408 million – the estimated number of youth living in areas of armed conflict in 2016.
How To Observe International Day of Peace
Observe the global “Minute of Silence.”
In 1984, the Non-Governmental Organization (NGO) Pathways to Peace inaugurated the Minute of Silence. This observance of silence at noon in each time zone creates a “Peace Wave” around the world. Individuals, organizations, communities, and nations are invited to participate in this shared and practical act of peace-building.
Host a global peace feast
Bring people together with a ‘global’ potluck, encouraging your friends and neighbors to share a unique dish from various countries or cultures. Breaking bread together is one of the oldest yet most effective ways to bring peace into your life. Interfaith and intercultural discussions can make the evening even richer.
Foster peace through education
Let peace begin at home with you and your family.

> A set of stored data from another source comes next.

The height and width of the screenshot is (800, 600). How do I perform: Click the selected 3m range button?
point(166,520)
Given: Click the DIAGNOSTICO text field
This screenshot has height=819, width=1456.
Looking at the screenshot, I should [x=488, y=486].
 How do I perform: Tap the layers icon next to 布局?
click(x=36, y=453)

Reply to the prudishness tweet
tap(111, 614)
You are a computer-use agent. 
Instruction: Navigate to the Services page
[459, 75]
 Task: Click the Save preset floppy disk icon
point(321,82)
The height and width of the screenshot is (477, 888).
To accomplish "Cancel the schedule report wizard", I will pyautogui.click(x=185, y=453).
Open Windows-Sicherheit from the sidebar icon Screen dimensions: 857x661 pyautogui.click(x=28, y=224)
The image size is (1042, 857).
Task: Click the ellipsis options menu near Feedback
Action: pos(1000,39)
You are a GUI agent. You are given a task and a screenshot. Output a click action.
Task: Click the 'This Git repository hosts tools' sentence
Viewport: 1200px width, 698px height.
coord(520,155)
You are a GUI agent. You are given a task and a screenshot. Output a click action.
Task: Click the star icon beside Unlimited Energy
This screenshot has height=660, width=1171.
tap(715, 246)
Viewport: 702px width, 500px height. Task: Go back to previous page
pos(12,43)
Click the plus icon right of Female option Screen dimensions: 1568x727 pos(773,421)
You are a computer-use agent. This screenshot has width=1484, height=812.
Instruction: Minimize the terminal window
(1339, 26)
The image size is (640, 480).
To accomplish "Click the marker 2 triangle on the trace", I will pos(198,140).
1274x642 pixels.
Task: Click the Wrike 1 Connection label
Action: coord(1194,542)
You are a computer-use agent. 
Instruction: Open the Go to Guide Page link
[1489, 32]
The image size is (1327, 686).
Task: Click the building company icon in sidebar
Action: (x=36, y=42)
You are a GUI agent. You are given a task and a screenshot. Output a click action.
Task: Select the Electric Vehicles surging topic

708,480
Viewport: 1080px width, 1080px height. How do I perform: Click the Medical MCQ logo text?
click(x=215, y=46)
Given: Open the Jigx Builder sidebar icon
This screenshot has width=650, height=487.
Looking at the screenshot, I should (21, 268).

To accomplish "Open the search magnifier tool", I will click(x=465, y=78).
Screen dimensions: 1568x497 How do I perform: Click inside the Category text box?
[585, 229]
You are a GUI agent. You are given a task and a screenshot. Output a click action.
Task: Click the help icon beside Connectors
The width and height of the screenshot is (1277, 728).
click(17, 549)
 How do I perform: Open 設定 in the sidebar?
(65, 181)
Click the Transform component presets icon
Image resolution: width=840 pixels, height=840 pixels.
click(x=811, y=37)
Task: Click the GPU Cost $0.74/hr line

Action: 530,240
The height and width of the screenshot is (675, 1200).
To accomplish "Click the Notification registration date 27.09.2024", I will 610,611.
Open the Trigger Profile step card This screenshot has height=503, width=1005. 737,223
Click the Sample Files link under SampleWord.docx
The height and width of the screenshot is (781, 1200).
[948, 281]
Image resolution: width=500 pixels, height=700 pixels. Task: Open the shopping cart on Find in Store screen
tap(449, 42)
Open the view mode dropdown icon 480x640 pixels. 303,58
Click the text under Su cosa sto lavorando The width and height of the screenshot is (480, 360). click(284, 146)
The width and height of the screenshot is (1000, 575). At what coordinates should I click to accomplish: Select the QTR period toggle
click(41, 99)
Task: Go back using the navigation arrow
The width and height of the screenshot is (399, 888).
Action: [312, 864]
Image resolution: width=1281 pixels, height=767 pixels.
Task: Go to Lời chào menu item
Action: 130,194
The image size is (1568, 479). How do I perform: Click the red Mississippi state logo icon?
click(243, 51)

Teach your children key concepts that promote peace, such as conflict-resolution, peaceful dialogue, consensus-building, and the choice of non-violence.
5 Factors That Promote a Culture of Peace
Seek to understand
Around the world, we are more alike than different; seek common ground, understand and value the differences you find in the people you meet and cultures you experience different from yours.
Promote economic and social stability
Eliminating poverty, food insecurity, and social injustice leads to a more robust culture of peace because it removes common causes of unrest and violence.
Respect all human rights
At the core of peaceful relations is the belief that all humans are valuable – no group being better than another; see how you can contribute to this understanding in your sphere of influence.
Advocate for equality
Support the advancement of women in society through political and economic initiatives; actively oppose violence against women and girls in your community; and promote the elimination of discrimination in the workplace.
Choose democratic principles
Encourage the democratic participation of all people in your community so that every voice is heard in civic decision-making and corruption in political leadership and operations is eliminated.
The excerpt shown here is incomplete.